What you have to do =
Beginning at the line containing "The width and", give again every line through the end of the data, unchanged and with both ends included. Drop any pictures.

Given entries below:

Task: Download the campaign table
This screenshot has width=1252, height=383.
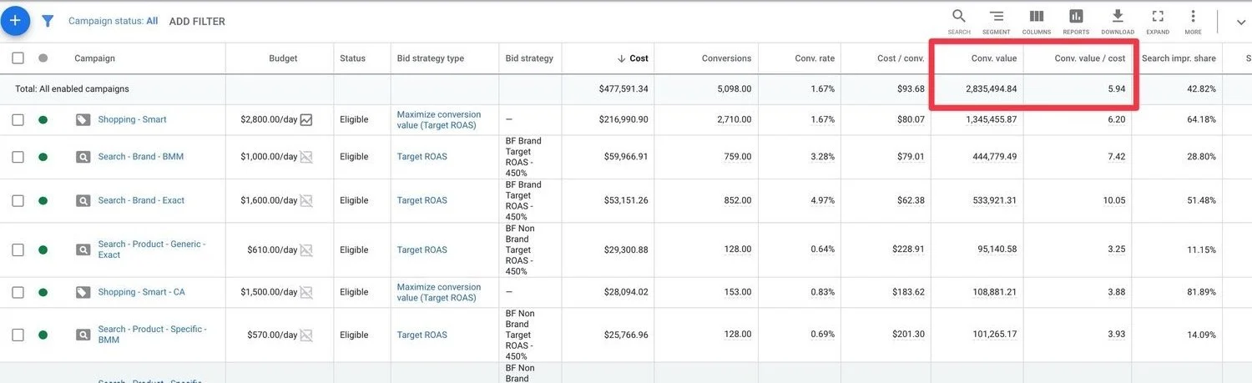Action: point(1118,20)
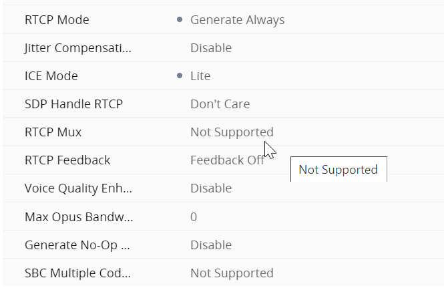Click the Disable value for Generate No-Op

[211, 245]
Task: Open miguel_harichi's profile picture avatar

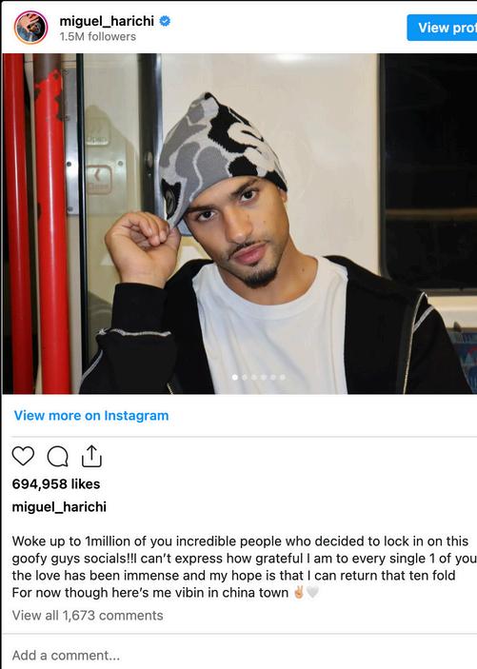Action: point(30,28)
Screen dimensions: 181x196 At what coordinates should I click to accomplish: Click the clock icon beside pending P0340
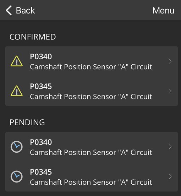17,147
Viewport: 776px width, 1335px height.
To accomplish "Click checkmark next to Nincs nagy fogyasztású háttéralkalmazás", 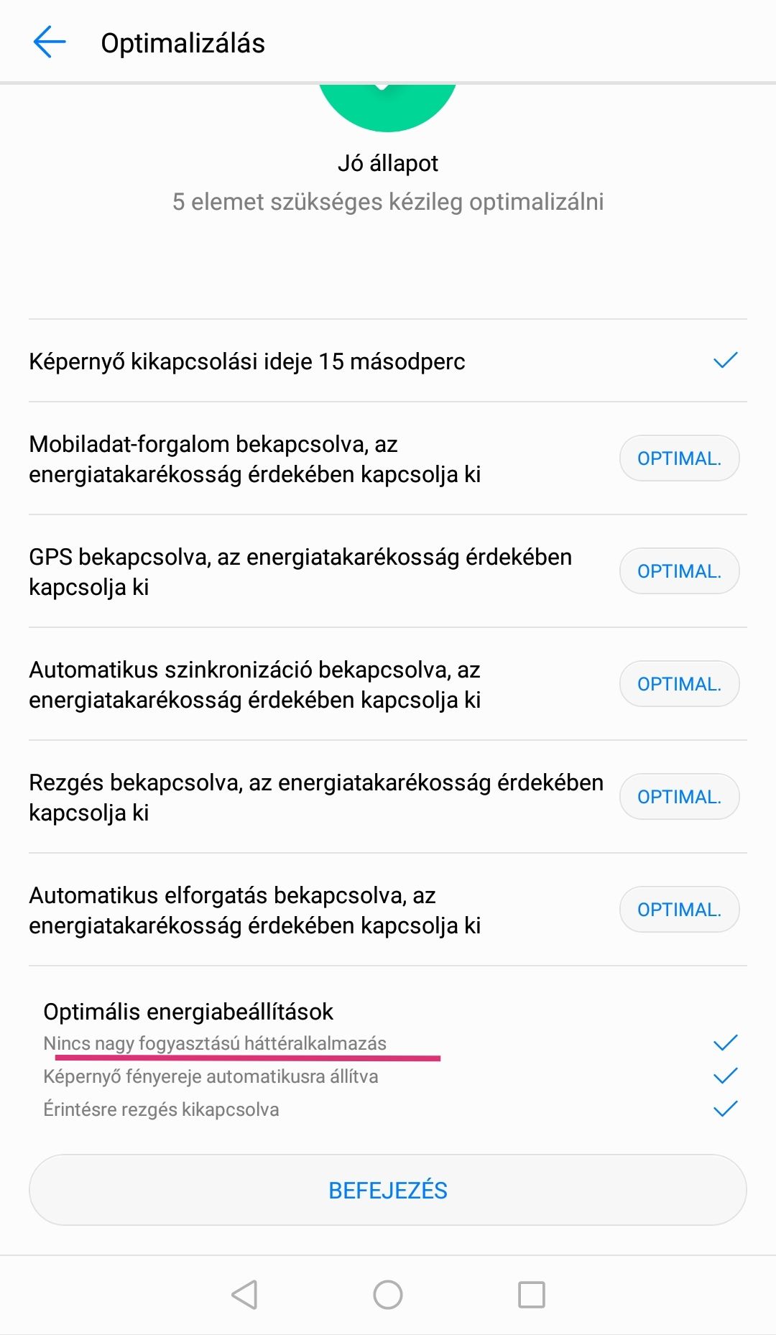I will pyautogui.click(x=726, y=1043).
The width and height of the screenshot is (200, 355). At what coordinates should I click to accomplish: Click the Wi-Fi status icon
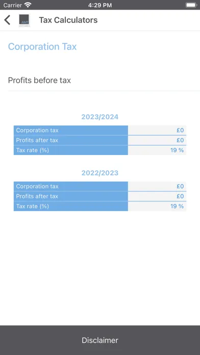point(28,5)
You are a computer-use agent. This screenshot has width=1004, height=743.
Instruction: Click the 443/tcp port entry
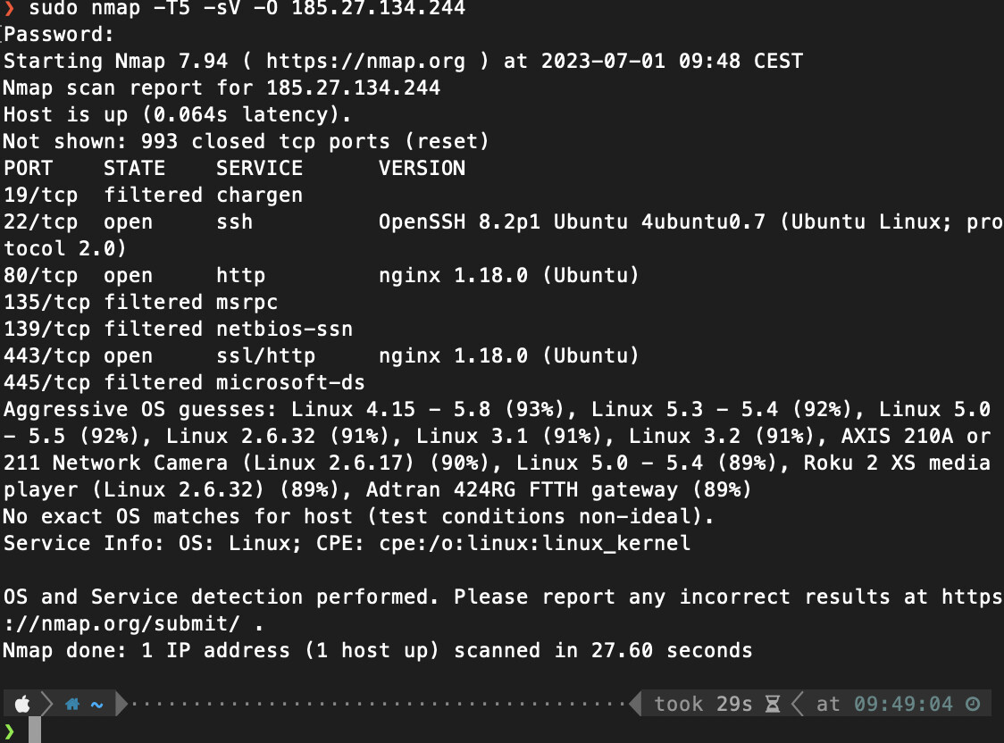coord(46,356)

End of Given entries.

Reply =
The width and height of the screenshot is (200, 355). At what coordinates should I click to accomplish: Click the Wi-Fi status icon
point(28,5)
You are a computer-use agent. This screenshot has width=1004, height=743.
Instruction: Click the 443/tcp port entry
coord(46,356)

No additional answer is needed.